The width of the substrate integrated waveguide 1 is 5.3mm, the upper and lower surfaces of the substrate integrated waveguide are covered with metal, and two sides of the substrate integrated waveguide are respectively provided with a row of second dielectric substrates with metal through holes 4, and the second dielectric substrates have a relative dielectric constant of 4.8 and a thickness of 2mm similar to a waveguide cavity; the substrate integrated waveguide 1 has two open ends, the two open ends are a first open end and a second open end respectively, the first open end is the front end of the substrate integrated waveguide 1, which is used as a signal feed point, and the second open end is the tail end of the substrate integrated waveguide 1, which can be regarded as a magnetic dipole, so that the design of the magnetic dipole is simplified.

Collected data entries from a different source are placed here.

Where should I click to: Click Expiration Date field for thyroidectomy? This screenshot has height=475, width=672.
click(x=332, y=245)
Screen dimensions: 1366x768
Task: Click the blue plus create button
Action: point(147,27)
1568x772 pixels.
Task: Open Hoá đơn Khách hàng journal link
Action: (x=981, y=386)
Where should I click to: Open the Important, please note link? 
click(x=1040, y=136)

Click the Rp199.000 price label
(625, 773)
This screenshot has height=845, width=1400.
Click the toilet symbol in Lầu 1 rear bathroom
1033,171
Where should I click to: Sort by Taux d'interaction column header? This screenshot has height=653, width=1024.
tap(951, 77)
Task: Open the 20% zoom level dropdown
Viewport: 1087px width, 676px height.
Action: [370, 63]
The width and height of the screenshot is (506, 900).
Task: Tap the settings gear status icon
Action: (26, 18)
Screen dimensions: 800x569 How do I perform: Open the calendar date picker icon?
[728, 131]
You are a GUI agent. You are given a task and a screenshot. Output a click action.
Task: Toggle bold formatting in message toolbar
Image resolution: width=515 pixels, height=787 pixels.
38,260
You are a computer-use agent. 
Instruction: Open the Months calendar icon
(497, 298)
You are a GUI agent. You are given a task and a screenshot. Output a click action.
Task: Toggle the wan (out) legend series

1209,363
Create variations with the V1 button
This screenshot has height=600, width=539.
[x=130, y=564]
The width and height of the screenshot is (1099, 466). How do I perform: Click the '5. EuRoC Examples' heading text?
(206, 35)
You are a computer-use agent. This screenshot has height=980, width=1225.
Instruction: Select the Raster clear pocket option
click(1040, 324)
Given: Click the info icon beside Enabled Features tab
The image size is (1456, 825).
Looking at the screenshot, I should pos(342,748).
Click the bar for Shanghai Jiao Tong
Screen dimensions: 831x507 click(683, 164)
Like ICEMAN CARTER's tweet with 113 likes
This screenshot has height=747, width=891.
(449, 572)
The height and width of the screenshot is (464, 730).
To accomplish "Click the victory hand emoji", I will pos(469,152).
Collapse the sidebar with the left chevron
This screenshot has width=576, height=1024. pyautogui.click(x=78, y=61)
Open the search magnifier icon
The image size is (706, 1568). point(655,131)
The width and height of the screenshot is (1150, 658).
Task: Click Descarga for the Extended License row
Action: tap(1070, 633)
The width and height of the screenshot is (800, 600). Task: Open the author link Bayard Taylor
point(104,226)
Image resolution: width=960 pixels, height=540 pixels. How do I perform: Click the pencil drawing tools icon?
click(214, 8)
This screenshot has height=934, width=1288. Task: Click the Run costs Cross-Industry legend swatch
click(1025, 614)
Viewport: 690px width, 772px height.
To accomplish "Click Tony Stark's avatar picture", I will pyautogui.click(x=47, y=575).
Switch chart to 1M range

One end of the first dielectric substrate 2 is arranged on the second open end of the substrate integrated waveguide, the other end of the first dielectric substrate is conical, the first dielectric substrate 2 can be regarded as extending the substrate integrated waveguide 1 towards the magnetic dipole direction, a series of air through holes 5 are formed in the first dielectric substrate 2, the impedance and the axial ratio bandwidth of the antenna are effectively widened, and as can be seen from fig. 1, the size of the air through holes 5 is three.
The electric dipole 3 is preferably a butterfly electric dipole, which can improve the impedance bandwidth of the antenna, and is composed of two butterfly arms, wherein the two butterfly arms are respectively arranged on the upper surface and the lower surface of the first dielectric substrate, and as can be seen from fig. 1, the projection of the butterfly arm arranged on the first dielectric substrate under the first dielectric substrate is in mirror symmetry with the butterfly arm arranged under the first dielectric substrate; each butterfly arm is connected with the magnetic dipole through the feeder line 6 and the microstrip line 7 in sequence, and circular polarization performance is formed through radiation of the magnetic dipole and the electric dipole, so that the height of the antenna is reduced, and a low profile is realized; preferably, each butterfly arm has a length of 1.8mm, the feeder line 6 has a length of 2mm, and the microstrip line 7 is a tapered microstrip line.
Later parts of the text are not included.